A gennaio l'Istituto di storia contemporanea di
Monaco ha deciso di ripubblicare il testo a fini
storici in una edizione commentata con l'avallo
del presidente delle comunità ebraiche tedesche.
In questi giorni si sta discutendo se adottare
questo testo nei piani di studio delle scuole
superiori. Abbiamo deciso di ripetere
l'operazione per l'Italia, rieditando il testo
originale stampato dalla Bompiani nel 1938 che
oggi, per chi vorrà, è in edicola insieme al
quotidiano e al primo numero di una collana
dedicata alla storia del Terzo Reich. Ovviamente
si tratta di un'edizione commentata. La guida
critica alla lettura è del professore Francesco
Perfetti, una delle massime autorità nel campo
della storia contemporanea. La sola notizia di
questa pubblicazione ha già suscitato polemiche,
la maggior parte delle quali legittime e
comprensibili, e le preoccupazioni degli amici
della comunità ebraica italiana, che ci ha sempre
visto e sempre ci vedrà al suo fianco senza se e
senza ma, meritano tutto il nostro rispetto.
Escludo però che ad alcuno possa anche solo
sfiorare l'idea che si tratti di un'operazione
apologetica o anche solo furba. Non si gioca su
una simile tragedia. Semmai il contrario. Perché,
con certi venticelli che soffiano qua e là per
l'Europa e in Medioriente serve capire dove si
può annidare il male e non ripetere un errore
fatale.

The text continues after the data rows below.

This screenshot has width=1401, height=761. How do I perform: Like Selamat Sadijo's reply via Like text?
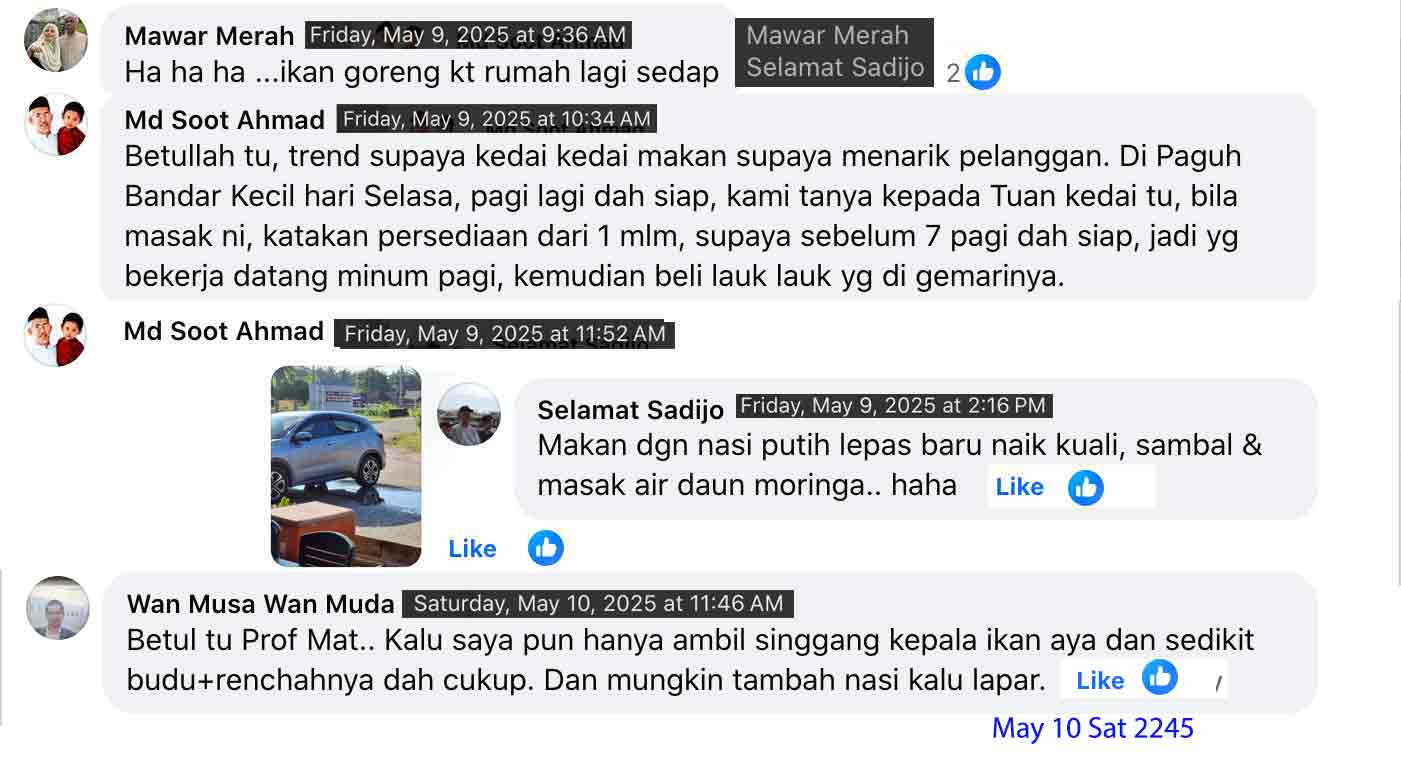tap(1019, 487)

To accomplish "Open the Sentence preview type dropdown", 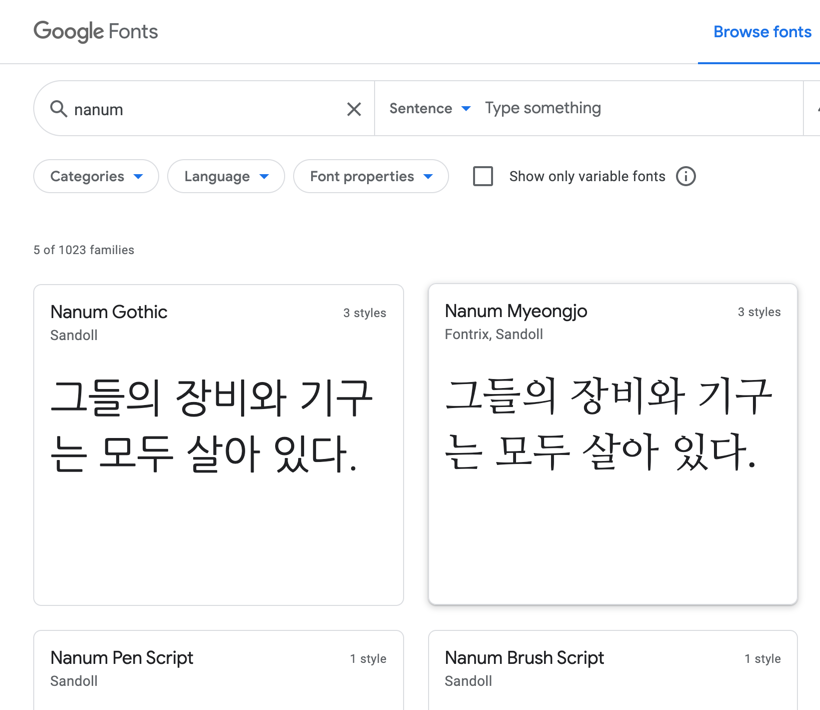I will [430, 109].
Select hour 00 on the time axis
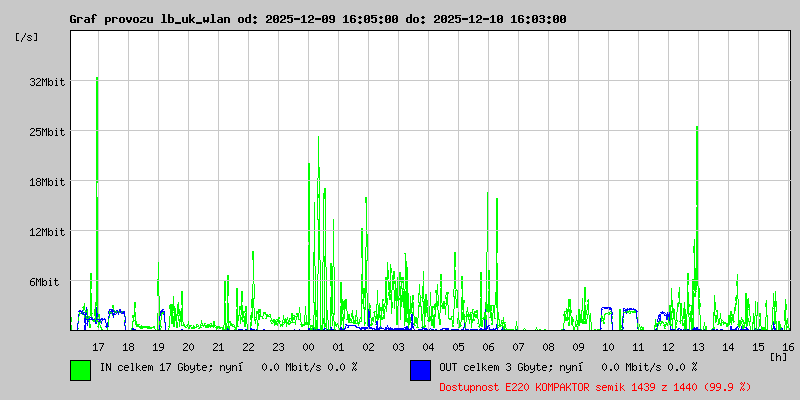The width and height of the screenshot is (800, 400). click(x=308, y=346)
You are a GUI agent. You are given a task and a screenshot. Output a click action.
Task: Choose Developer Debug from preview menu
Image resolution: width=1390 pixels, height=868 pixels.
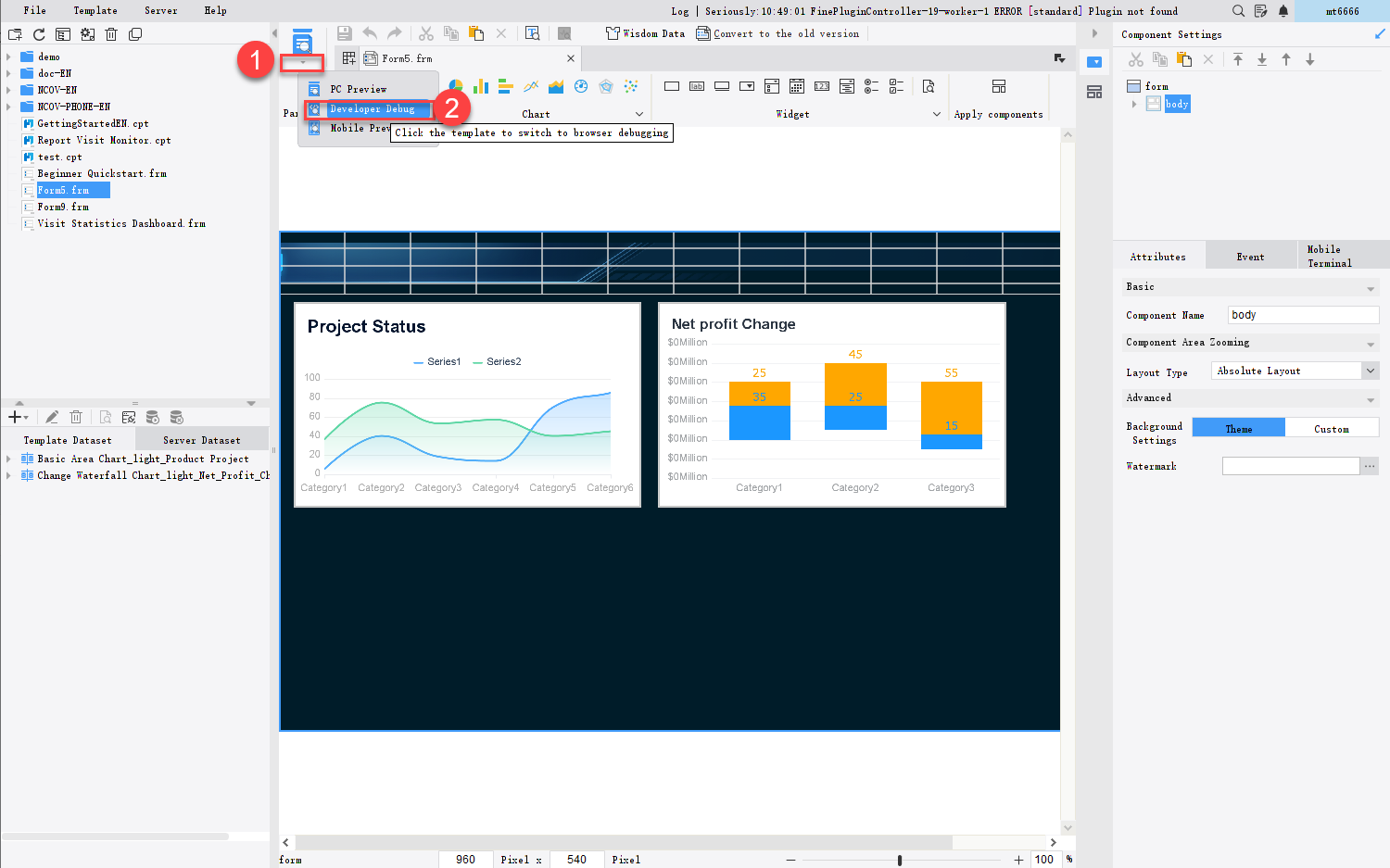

Cito Perfetti: «Al mondo politico, ma
anche a quello intellettuale dell'Europa del
tempo, può essere oggi rimproverato il fatto di
non avere letto in maniera approfondita l'opera e
di non averne quindi compreso appieno la
dimensione aberrante destinata, come la storia
avrebbe tragicamente dimostrato, a minare in
profondità le fondamenta del mondo civile».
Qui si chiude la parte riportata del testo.